Dans le petit village de Saint-Martial, au cœur des Cévennes aveyronnaises, le retour inattendu d’un fils prodigue va perturber la saison des champignons et lancer celle des amours.

MISERICORDE d’Alain Guiraudie. France/Espagne/Portugal, 2024, 1h43. Avec Félix Kysyl, Catherine Frot, Jacques Develay, Jean-Baptiste Durand, David Ayala.

Critique de Pierre-Auguste Henry, SIGNIS France

Le nouveau film d’Alain Guiraudie sort en salle cet automne après avoir été présenté hors compétition lors du dernier Festival de Cannes. Mélangeant film social, thriller policier et comédie décalée, Miséricorde est un objet singulier dont la gravité symbolique ne reste jamais très pesante, toujours chassée par une drôlerie irrésistible.

L’intrigue débute par l’enterrement d’une figure locale, le boulanger. Jérémie (Félix Kysyl) est revenu au village pour assister aux obsèques de celui qui était son patron lorsqu’il était jeune et qu’il travaillait au four de la boulangerie. Son retour en surprend plus d’un, lui qui était parti depuis longtemps vivre à Toulouse et qui avait un peu coupé les ponts avec Saint-Martial.

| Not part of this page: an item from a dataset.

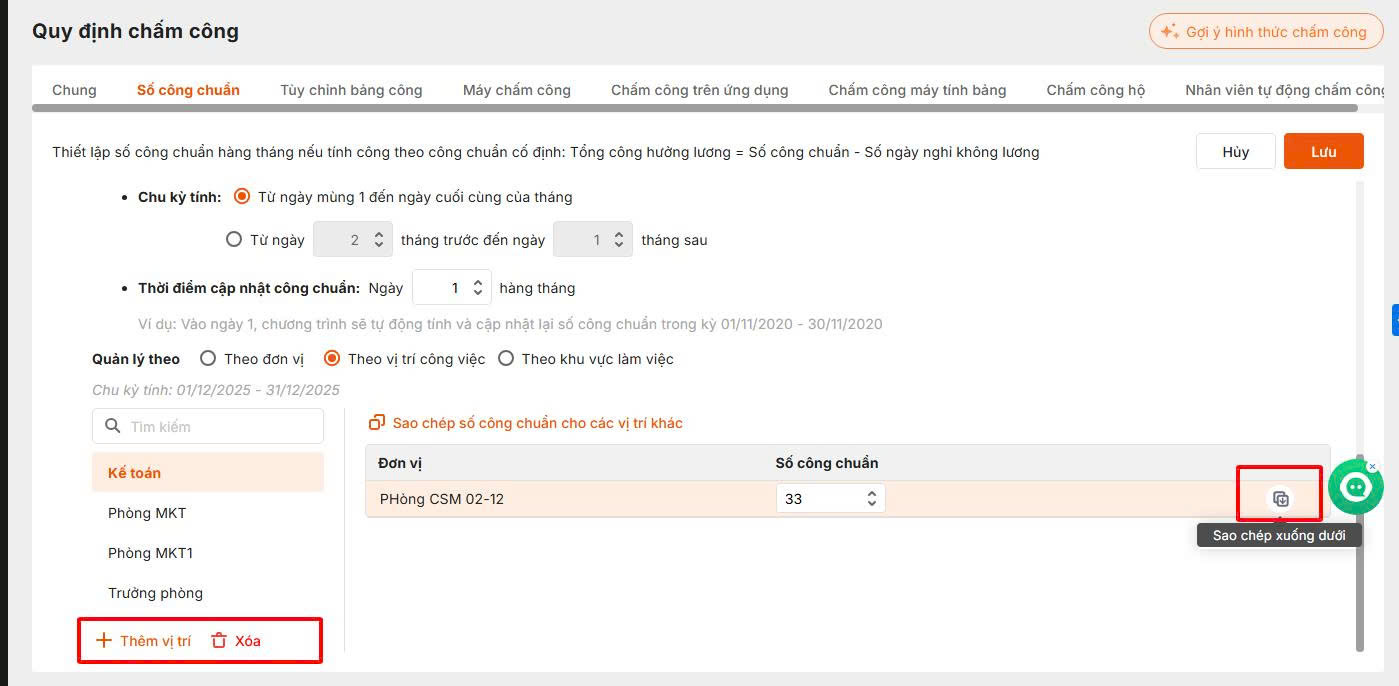
Task: Click the hàng tháng day stepper arrows
Action: click(478, 288)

La veuve du boulanger, Martine (Catherine Frot), est ravie de revoir ce petit jeune qui a bien grandi et l’invite à s’installer quelques jours chez elle pour lui permettre de redécouvrir le village. Son fils Vincent (Jean-Baptiste Durand) est bien moins emballé par le retour soudain de Jérémie – on comprend qu’il a bien moins digéré le départ de son ancien ami pour Toulouse – et encore moins par le fait qu’il s’incruste chez sa mère pour y dormir. Il le soupçonne ouvertement de vouloir coucher avec elle. Jérémie, lui, semble plutôt attiré par Walter (David Ayala), un célibataire solitaire et volumineux, méfiant puis curieux de cette tentative de séduction gérée à grand coups de pastis. Enfin, il y a le prêtre du village (Jacques Develay) qui a le don de se retrouver là où l’on ne l’attend pas. Les membres de ce théâtral quintette se croisent un à un en forêt, à l’apéro, chez les uns et les autres, avec une tension qui va s’accentuer à la suite d’une disparition inquiétante…

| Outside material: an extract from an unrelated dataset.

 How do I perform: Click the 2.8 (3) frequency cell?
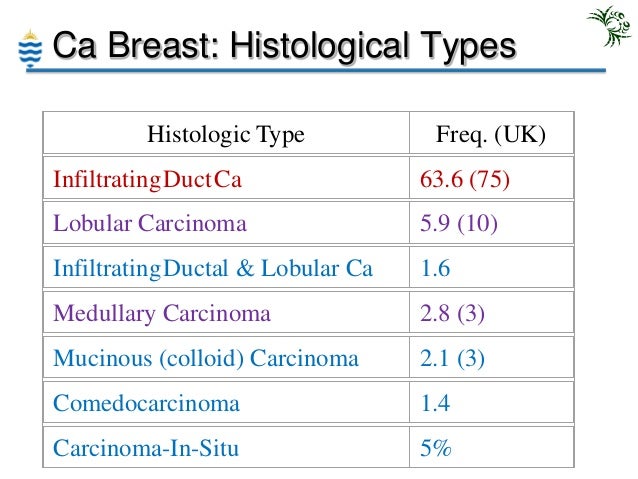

Le désir est le dénominateur commun de toutes les interrogations de Guiraudie et il prend souvent des formes surprenantes, ici une pansexualité qui contre les instincts de jalousie, de ressentiment et de violence qui naissent entre les personnages – ce qui occasionne quelques scènes osées mais toujours légères, voire ouvertement comiques. Si le film est d’abord un fascinant thriller en huis clos qui tient en haleine jusqu’au dénouement, on aura quand même rarement autant souri devant un combat entre Eros et Thanatos.

Miséricorde est un mot qui colle si bien au cinéma de Guiraudie, lui qui filme avec une bonté crue et compassionnelle des personnages empêchés, au bord de l’amour comme de la violence. En titrant ainsi son nouveau film, il aiguille sur son interprétation et confirme le ressenti étonnement joyeux lorsque les lumières se rallument. Miséricorde est un film ouvert, inquiet et mystérieux mais que l’on quitte avec un sentiment certain : que tous ces personnages sont finalement bien plus lumineux que ténébreux.